Des Weiteren bin ich immer wieder aufs Neue von der unglaublichen Schönheit der katholischen Religion beeindruckt. Hierbei meine ich vor allem die Heilige Messe und die Innenarchitektur der katholischen Kirchen. Mein Verständnis über das Evangelium hat sich auch gravierend verändert. Endlich muss ich mich nicht mehr mit den krampfhaften, protestantischen Auslegungen zu Versen aus der Heiligen Schrift wie zum Beispiel Jakobus 2, dem Hebräerbrief aber auch dem Matthäusevangelium zufriedenstellen, um einen Widerspruch zu Luther’s Lehre „Sola Fide“ zu Umgehen. Endlich weiß ich, dass es doch die eine wahre Auslegung zu heilsrelevanten, biblischen Lehren gibt. Es tut gut und schenkt meinem Herzen Frieden zu wissen, dass ich bei Jesus und seiner Kirche angekommen bin.
Wie waren die Reaktionen in ihrem Umfeld, besonders in der Freikirche?

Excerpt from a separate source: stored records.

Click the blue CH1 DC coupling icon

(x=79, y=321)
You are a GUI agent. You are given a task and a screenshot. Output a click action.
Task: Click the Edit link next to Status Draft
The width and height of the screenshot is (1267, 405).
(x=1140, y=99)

Haben Sie durch ihre Bekehrung Freunde verloren? Haben Sie noch Kontakt zu Ihrer alten Gemeinde?
In meinem freikirchlichen Umfeld waren die Reaktionen natürlich vorwiegend negativ, jedoch war ich überrascht, dass die ein oder andere Freundschaft doch noch erhalten geblieben ist.

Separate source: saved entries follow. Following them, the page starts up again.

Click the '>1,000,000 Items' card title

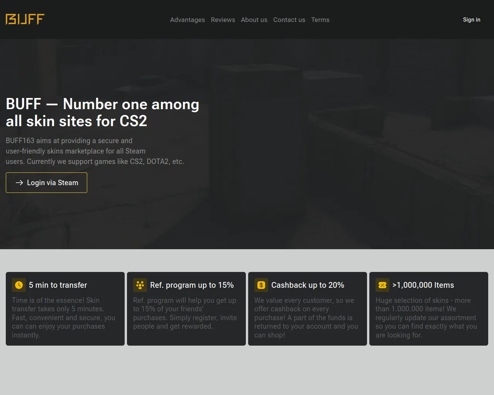point(423,285)
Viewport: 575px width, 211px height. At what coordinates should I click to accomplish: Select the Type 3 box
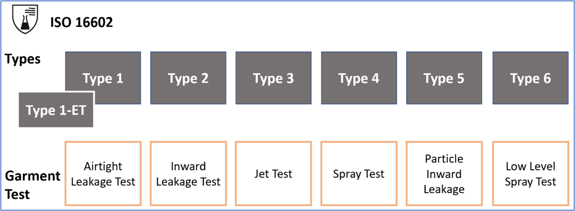(274, 78)
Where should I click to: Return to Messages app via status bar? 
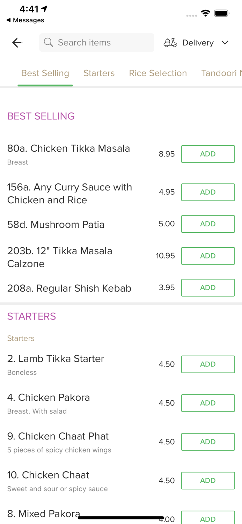pyautogui.click(x=25, y=20)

Zu den meisten ist jedoch der Kontakt abgebrochen und ich habe definitiv leider einige Freunde verloren. Oft wurden mir mehrere Argumente gegen den katholischen Glauben entgegengebracht. Da ich jedoch während meiner Recherche zu beinahe all diesen protestantischen Argumenten, die passende Widerlegung gefunden hatte, war es mir ein Leichtes, dieses neue Wissen jetzt in der Praxis anzuwenden. Nachdem ich alle Argumente widerlegt hatte, war das Ergebnis bisher fast immer dasselbe: Der meist schriftliche Austausch wurde ohne eine Antwort beendet. Unter anderem durch diese Reaktionen habe ich gemerkt, dass viele aus meinem alten, evangelikalen Umfeld zumindest stark ins Grübeln gekommen sind.
Oft wird gesagt, dass Freikirchler einen lebendigen Glauben und eine bessere Gemeinschaft in ihrer Gemeinde haben im Vergleich zu Katholiken. Würden Sie dem zustimmen?

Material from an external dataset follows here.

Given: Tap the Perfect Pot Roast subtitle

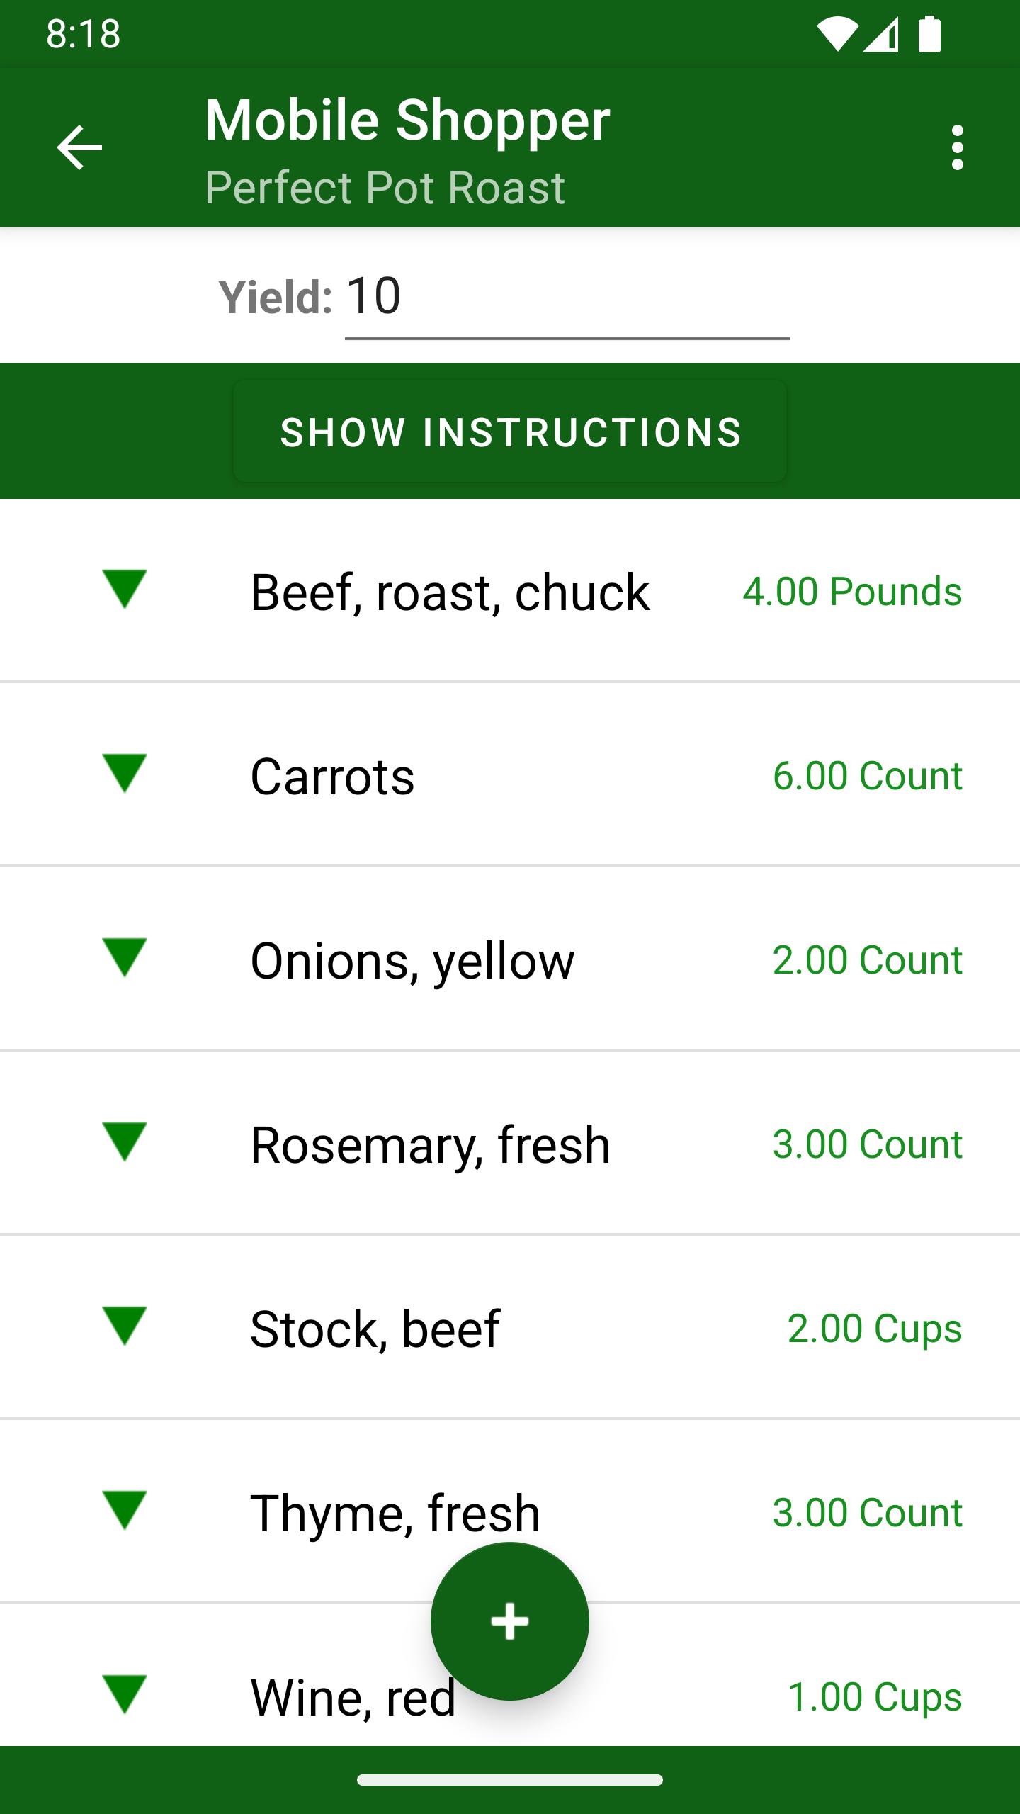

Es stimmt, dass gemeinsames Essen, Kaffee und Kuchen, aber auch Treffen außerhalb der Gottesdienste in Freikirchen einen hohen Stellenwert haben. Ich denke, es stimmt, dass in Freikirchen hierauf mehr Wert gelegt wird, als in den meisten katholischen Gemeinden.
Sie sprachen in ihrem Bekehrungsvideo über die Uneinigkeit unter den Protestanten, dass es „fünf verschiedene Meinungen“ zu bestimmten Glaubensthemen in den Gemeinden gäbe. Warum ist das so?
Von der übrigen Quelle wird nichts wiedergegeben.